Review
Copyright ©2014 Baishideng Publishing Group Inc.
World J Clin Infect Dis. Nov 25, 2014; 4(4): 41-49
Published online Nov 25, 2014. doi: 10.5495/wjcid.v4.i4.41
Figure 1
Figure 1 DNA methylation pattern in different parts of the genomes. The normal conditions are presented in the left column and aberrant conditions are shown on the right. The black dots represent methylated CpG sites and the white circles represent unmethylated CpG sites. A: In normal cells, CpG islands (CGI) in transcriptional start site (TSS) usually remain unmethylated, allowing transcription. Aberrant methylation often links to long-term stabilization of transcriptional silencing and loss of gene function both physically and pathologically; B: In normal cells, gene bodies are CpG-poor and extensively methylated, increasing elongation efficacy. Aberrant demethylation of gene bodies may facilitates spurious initiations of transcription; C: In normal cells, repetitive sequences of genome are highly methylated, preventing chromosomal instability or gene disruption. Aberrant demethylation of repetitive sequences may reactivate endoparasitic sequences.
Figure 2
Figure 2 Transcriptional suppression mechanisms of DNA methylation in TSSs. The normal conditions are presented in the left column and aberrant conditions are shown on the right. The black dots represent methylated CpG sites and the white circles represent unmethylated CpG sites. A: In normal cells, transcription factors (TF) bind to unmethylated binding site, allowing transcription. Aberrant methylated binding site prevent TF binding to its normal sites; B: In normal cells, unmethylated CpG island can recruit CpG binding proteins (Cfp1) and trigger histone modifications characterized by high levels of acetylation and trimethylated H3K4, H3K36 and H3K79. Finally, it forms a structure suitable for transcription. Aberrant methylated recruit methyl-CpG-binding domain (MBD) proteins and trigger histone modifications characterized by high levels of H3K9, H3K27 and H4K20 methylation and low levels of acetylation. It represses the transcriptional permissiveness of chromatins and results in gene silencing.
Figure 3
Figure 3 The maintenance of DNA methylation pattern.
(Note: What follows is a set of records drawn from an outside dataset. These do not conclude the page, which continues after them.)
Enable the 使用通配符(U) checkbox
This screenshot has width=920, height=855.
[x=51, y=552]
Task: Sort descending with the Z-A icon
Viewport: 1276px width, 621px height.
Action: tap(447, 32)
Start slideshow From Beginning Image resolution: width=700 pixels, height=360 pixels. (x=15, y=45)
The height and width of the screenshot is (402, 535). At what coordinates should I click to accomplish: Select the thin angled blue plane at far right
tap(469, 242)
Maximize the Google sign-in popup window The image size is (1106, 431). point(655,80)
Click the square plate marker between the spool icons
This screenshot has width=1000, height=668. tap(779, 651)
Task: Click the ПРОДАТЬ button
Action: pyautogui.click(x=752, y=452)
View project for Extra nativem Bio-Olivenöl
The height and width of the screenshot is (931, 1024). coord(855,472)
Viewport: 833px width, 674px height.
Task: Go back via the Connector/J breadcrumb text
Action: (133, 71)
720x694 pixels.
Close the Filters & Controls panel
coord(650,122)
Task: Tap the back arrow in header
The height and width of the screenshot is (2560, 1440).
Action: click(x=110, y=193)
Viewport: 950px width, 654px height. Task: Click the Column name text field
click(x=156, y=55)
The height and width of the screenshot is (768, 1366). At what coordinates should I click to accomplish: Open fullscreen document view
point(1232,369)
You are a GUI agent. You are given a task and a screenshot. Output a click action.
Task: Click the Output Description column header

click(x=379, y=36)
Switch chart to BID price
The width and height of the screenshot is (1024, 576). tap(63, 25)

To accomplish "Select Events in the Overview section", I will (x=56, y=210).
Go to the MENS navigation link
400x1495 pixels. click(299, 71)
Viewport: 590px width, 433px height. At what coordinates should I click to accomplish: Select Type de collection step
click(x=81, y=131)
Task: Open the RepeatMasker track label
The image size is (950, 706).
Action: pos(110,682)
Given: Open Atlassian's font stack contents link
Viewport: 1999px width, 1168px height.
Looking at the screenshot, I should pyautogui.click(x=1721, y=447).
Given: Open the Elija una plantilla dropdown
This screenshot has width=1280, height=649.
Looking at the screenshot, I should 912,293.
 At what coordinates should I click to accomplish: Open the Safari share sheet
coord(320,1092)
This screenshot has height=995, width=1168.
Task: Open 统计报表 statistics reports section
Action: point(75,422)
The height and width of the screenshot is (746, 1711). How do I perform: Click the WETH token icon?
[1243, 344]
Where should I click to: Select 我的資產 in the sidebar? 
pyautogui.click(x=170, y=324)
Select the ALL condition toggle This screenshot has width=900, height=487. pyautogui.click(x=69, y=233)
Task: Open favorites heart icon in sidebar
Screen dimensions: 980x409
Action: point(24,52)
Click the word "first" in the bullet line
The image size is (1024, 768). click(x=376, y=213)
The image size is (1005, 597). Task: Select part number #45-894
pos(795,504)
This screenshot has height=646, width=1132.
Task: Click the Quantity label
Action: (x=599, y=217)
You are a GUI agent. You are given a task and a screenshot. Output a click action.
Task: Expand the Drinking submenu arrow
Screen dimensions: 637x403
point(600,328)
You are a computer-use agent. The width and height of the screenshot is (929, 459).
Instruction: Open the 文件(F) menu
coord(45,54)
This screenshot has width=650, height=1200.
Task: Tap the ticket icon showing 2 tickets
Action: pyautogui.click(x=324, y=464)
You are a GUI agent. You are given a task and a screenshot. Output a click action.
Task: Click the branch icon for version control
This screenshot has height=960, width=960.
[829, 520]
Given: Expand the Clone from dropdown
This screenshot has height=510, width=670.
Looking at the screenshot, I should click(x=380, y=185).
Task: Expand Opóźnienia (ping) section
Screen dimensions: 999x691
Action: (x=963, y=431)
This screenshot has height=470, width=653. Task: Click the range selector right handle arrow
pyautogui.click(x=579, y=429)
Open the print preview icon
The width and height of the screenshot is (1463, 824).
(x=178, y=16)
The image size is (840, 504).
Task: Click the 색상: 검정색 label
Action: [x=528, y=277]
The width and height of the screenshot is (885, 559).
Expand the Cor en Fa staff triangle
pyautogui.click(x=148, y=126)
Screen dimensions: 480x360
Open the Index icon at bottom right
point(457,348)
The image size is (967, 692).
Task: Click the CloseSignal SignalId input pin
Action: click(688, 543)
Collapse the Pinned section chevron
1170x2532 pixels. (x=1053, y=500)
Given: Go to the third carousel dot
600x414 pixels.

A: In somatic cells, DNA methyltransferase (DNMT) 3 (DNMT 3a and DNMT 3b) are bound to nucleosomes containing methylated DNA; B: During DNA semi-reserved replication, DNMT1 interact with the DNA polymerase processing factor proliferating cell nuclear antigen (PCNA) and ubiquitin-like plant homeodomain and RiNG finger domain containing protein 1 (UHRF1) and methylate the hemimethylated sites; C: Soon after DNA semi-reserved replication, DNMT3 correct methylation sites missed by DNMT1 and complete the process.